Although newts and salamanders are found throughout North Louisiana, I’ve only seen these animals a few times in my wildlife treks. Some salamanders - like mudpuppies and amphiuma - live on the bottoms of ponds and streams and rarely or never leave the water. Most species of both newts and salamanders hide under rocks, logs, leaves, and vegetation and in subterranean tunnels, making them difficult to find. They are even more difficult to find because they are nocturnal.

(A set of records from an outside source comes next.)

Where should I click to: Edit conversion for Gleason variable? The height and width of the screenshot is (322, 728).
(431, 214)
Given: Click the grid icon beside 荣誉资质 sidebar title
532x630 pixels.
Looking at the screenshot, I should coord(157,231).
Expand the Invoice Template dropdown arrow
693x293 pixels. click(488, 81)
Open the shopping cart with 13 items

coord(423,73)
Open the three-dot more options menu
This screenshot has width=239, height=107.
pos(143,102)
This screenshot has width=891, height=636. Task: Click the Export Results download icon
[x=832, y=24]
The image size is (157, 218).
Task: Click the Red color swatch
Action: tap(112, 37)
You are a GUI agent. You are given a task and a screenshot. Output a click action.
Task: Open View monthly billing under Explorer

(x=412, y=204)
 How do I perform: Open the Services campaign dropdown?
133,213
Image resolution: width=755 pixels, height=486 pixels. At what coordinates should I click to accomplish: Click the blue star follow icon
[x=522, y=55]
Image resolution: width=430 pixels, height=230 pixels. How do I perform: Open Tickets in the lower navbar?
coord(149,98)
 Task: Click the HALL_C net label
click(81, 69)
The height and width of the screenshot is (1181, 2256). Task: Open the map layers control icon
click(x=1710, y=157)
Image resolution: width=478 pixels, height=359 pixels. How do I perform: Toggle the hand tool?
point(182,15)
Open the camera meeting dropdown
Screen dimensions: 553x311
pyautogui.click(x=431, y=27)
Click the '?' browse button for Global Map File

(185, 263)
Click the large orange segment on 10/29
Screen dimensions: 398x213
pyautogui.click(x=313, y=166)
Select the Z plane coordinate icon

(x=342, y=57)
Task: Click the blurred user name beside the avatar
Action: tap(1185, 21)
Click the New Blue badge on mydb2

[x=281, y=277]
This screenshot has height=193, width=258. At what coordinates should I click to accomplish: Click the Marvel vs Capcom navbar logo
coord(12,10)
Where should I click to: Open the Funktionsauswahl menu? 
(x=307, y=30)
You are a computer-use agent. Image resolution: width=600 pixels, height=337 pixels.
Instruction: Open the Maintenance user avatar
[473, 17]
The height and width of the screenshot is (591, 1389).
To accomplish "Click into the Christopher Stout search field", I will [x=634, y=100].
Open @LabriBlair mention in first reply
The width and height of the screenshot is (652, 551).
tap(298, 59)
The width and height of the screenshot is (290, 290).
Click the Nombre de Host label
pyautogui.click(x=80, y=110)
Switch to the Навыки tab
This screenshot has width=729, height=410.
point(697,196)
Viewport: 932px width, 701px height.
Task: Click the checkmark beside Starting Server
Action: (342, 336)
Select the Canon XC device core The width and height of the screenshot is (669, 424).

Like frogs and toads, salamanders and newts are carnivores, eating mostly insects. Larger salamanders, like amphiuma and mudpuppies eat fish. For the same reason, salamanders and newts serve an important function in the North Louisiana ecosystem, which is full of insects.

Only one species of newt is found in North Louisiana: the eastern newt. On the other hand, ten species of salamanders found in North Louisiana include the spotted salamander, marbled salamander, mole salamander, the three-toed amphiuma, southern dusky salamander, spotted dusky salamander, dwarf salamander, Louisiana slimy salamander, southern red-backed salamander, and the lesser siren.

Where to Find North Louisiana Newts & Salamanders

You can find North Louisiana newts and salamanders in or near slow-moving and stagnant water. They generally hide under rocks and logs in or near the water. Be careful if you search for them, as these areas are also home to venomous snakes and spiders.